Argentina raises interest rate to 60% as peso plunges

Argentina’s Central Bank on Thursday increased its benchmark interest rate to 60%, the world’s highest, in an effort to halt a sharp slide in the value of the peso, which plunged to a record low.

The peso fell more than 15% against the dollar on Thursday, trading at 40.5 per greenback, after slipping about 7% the day before.

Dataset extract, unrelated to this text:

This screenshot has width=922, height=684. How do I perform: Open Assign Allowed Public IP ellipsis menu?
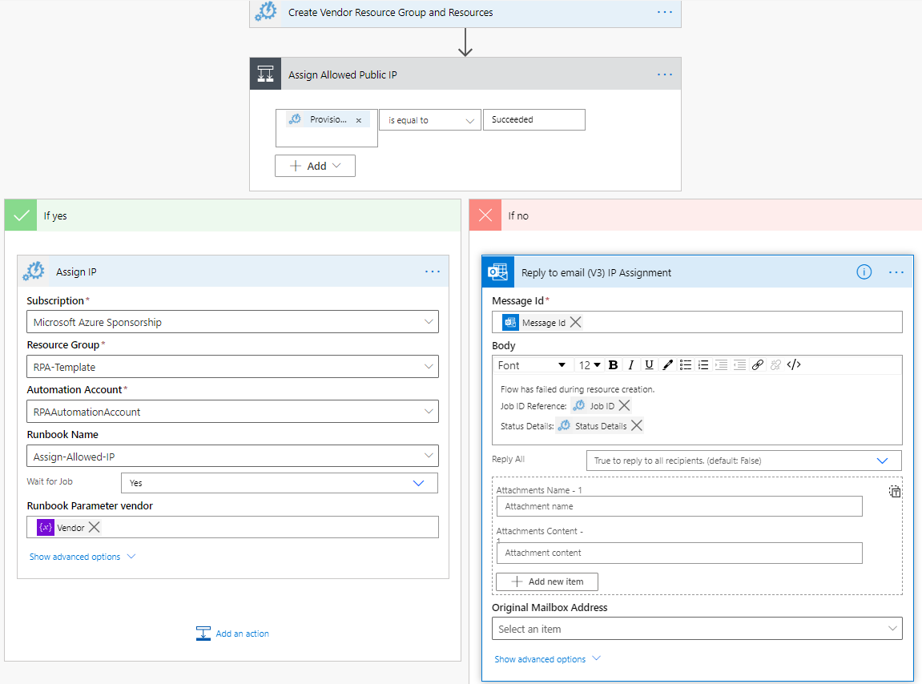coord(665,74)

The Central Bank said in a statement that it was raising its benchmark interest rate by 15 percentage points to 60% in response to the currency problems and the risk of greater impact on local inflation, which is already running at about 30% a year.

Argentina economy
Argentina economy

The tumult in the exchange market came a day after President Mauricio Macri said he was asking for an early release of some IMF funds under a 50 billion US dollar (£38 billion) backup financing arrangement approved earlier.

Some experts said the announcement, combined with the interest rate hike, had the unintended effect of fuelling the crisis of confidence.

“I think today’s interest hike announcement will do nothing but leave investors even more jittery,” said Monica de Bolle, senior fellow at the Peterson Institute for International Economics.

Macri has struggled to calm markets and bring confidence to Argentines who continue to lose purchasing power.

Many are frustrated with job losses, higher utility rates and a rise in poverty levels.

Argentina economy
Argentina economy

Many also have bad memories of the IMF and blame its free-market economic policies for contributing to the country’s worst crisis in 2001-2002, when one in every five Argentines was unemployed and millions fell into poverty.

Seeing journalists filming screens showing the exchange rates in central Buenos Aires, Ruben Montiel, 55, burst out: “Macri is an embarrassment,

“You can’t live like this. The prices of everything go up on a daily basis,” he said. “There’s no work, utility rates have gone through the roof, people are sleeping on the streets.”

Macri, a pro-business conservative who came to office in 2015, had promised to trim Argentina’s fiscal deficit, reduce poverty and curb inflation.

He cut red tape and tried to reduce the government’s budget deficit by ordering layoffs and cutting utility subsidies, but it triggered labour unrest.

Then in December, officials announced a rise in the inflation target, which caused investors to begin doubting Macri’s commitment to taming price rises.

Meanwhile, the peso slumped against the dollar as rising US interest rates lured investors to pull greenbacks out of Argentina.

That caused jitters among Argentines, who have been used to stashing away dollars as a cushion since the 2001 crisis, when banks froze deposits and put up sheet-metal barricades as thousands of protesters unsuccessfully tried to withdraw their savings.

Dozens died in protests and looting in December 2001 as the economy unravelled and Argentina eventually suffered a record 100 billion dollar (£77 billion) debt default.